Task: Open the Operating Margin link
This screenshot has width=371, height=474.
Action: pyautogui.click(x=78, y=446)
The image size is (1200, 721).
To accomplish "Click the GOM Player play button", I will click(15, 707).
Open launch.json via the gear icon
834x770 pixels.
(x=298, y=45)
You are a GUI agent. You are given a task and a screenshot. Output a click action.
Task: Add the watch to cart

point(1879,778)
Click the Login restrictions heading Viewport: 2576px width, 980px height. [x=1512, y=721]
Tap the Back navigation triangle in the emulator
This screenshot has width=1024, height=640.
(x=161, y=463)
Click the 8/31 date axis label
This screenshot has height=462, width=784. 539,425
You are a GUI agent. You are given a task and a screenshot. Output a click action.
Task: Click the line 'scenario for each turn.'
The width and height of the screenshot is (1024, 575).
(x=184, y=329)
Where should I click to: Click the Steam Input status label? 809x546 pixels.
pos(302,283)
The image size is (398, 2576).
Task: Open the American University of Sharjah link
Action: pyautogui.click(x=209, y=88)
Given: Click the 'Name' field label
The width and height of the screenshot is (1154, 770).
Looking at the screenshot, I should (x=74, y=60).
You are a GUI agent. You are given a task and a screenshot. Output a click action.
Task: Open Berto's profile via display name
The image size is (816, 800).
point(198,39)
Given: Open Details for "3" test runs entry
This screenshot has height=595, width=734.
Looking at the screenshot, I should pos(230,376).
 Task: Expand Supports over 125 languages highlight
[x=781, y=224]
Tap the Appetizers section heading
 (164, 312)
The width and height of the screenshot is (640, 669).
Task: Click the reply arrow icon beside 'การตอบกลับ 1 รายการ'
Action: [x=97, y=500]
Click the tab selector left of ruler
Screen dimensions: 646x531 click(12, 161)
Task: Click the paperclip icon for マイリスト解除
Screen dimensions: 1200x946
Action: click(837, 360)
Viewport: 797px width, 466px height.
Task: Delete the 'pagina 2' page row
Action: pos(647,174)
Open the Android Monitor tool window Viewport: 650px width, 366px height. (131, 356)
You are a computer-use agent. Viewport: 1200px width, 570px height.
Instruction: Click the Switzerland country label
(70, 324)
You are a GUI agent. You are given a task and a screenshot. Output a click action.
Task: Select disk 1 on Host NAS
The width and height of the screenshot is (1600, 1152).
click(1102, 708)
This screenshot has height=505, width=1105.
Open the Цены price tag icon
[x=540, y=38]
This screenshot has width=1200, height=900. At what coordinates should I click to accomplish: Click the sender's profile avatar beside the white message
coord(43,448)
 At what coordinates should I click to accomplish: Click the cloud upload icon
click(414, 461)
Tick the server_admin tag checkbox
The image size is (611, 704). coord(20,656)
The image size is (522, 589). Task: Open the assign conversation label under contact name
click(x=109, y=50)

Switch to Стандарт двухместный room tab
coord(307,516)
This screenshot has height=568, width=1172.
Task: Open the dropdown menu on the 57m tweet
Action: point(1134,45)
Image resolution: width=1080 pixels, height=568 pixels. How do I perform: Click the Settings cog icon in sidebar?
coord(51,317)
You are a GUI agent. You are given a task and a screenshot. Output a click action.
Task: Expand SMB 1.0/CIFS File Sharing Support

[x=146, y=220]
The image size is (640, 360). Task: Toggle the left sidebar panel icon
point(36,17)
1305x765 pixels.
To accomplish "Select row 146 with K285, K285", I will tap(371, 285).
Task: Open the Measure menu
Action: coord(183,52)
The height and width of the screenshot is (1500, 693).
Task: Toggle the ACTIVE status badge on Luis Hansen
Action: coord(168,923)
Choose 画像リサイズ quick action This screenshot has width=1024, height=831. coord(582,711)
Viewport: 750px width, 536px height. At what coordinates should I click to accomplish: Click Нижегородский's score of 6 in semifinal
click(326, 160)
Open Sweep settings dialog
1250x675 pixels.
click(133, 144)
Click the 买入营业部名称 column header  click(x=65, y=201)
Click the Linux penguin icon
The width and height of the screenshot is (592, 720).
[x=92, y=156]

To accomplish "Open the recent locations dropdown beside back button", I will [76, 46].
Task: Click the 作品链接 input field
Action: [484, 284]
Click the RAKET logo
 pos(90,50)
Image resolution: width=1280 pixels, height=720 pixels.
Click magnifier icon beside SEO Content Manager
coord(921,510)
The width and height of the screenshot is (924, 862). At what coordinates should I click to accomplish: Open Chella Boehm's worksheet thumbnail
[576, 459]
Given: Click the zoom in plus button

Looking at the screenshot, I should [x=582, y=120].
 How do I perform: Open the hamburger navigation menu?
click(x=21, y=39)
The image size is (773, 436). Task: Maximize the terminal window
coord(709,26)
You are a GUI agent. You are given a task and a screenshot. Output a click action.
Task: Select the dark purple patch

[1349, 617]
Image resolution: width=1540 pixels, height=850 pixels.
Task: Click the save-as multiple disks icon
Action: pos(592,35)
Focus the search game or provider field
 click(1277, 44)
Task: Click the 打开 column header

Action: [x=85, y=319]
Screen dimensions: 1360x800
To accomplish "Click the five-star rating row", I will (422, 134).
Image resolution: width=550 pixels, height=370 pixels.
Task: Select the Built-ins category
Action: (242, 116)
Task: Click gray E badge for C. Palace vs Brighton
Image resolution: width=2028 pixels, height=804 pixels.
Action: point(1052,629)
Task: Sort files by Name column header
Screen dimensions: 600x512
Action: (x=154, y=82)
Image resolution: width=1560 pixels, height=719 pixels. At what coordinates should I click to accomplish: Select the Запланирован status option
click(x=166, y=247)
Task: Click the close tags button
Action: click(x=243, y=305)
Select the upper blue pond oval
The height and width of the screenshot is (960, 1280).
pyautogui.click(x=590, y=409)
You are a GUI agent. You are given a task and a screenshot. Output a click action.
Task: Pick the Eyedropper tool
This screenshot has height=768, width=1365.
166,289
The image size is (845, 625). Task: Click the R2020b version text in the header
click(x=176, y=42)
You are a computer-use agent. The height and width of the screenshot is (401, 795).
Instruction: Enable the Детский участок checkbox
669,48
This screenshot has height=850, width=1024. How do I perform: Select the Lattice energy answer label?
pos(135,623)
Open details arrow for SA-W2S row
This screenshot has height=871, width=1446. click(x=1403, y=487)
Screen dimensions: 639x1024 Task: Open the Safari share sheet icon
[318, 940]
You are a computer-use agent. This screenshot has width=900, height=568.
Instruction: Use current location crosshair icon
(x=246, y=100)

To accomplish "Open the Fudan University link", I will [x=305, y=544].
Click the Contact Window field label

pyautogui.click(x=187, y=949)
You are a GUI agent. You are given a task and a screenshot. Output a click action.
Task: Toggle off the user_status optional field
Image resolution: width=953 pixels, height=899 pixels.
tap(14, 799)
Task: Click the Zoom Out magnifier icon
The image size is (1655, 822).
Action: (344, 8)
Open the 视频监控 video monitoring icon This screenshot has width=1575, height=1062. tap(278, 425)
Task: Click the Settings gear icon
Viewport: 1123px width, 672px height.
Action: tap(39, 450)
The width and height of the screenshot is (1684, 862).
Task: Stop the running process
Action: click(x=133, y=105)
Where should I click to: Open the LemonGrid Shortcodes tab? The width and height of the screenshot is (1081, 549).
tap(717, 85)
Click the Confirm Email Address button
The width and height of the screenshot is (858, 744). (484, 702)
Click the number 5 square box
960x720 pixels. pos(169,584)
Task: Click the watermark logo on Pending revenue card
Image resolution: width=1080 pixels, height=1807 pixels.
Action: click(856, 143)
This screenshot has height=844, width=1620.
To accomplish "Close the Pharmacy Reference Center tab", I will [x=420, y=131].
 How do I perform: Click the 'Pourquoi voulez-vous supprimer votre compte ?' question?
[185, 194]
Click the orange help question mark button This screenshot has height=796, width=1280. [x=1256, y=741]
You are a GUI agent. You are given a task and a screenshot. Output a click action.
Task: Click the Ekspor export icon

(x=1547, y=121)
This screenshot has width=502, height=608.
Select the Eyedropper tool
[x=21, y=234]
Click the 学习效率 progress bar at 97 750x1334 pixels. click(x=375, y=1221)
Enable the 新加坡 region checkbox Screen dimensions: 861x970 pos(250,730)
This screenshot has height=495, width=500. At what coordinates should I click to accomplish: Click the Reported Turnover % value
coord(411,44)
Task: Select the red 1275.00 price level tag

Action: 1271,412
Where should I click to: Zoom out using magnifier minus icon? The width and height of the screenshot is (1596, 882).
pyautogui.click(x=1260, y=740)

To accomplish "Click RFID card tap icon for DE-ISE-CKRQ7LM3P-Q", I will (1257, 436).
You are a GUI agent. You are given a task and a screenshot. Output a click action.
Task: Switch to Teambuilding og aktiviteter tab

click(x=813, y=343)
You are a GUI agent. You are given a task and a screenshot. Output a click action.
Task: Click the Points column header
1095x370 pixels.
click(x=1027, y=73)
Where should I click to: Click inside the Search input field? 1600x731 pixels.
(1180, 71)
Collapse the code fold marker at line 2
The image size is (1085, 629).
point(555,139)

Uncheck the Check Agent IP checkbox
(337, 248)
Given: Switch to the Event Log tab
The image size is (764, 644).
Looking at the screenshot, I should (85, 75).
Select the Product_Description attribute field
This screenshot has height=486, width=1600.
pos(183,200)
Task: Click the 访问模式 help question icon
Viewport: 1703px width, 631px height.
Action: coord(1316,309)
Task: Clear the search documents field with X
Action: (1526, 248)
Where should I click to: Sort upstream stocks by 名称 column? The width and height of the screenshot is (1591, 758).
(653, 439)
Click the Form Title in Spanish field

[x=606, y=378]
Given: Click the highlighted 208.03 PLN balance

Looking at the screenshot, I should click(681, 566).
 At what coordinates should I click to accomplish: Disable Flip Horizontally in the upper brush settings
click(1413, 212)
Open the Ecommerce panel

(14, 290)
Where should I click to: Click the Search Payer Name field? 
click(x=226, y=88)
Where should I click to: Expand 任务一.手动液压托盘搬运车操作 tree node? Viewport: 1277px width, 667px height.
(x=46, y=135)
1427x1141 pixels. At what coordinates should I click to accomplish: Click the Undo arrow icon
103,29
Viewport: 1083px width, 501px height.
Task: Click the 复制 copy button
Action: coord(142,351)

### TO DO
Begin with the line that has "The image size is (773, 436)." in the listing above and end after the line that has "Screen dimensions: 1360x800"; output those lines exactly.

### YOUR SOLUTION
The image size is (773, 436). Task: Maximize the terminal window
coord(709,26)
You are a GUI agent. You are given a task and a screenshot. Output a click action.
Task: Select the dark purple patch

[1349, 617]
Image resolution: width=1540 pixels, height=850 pixels.
Task: Click the save-as multiple disks icon
Action: pos(592,35)
Focus the search game or provider field
 click(1277, 44)
Task: Click the 打开 column header

Action: [x=85, y=319]
Screen dimensions: 1360x800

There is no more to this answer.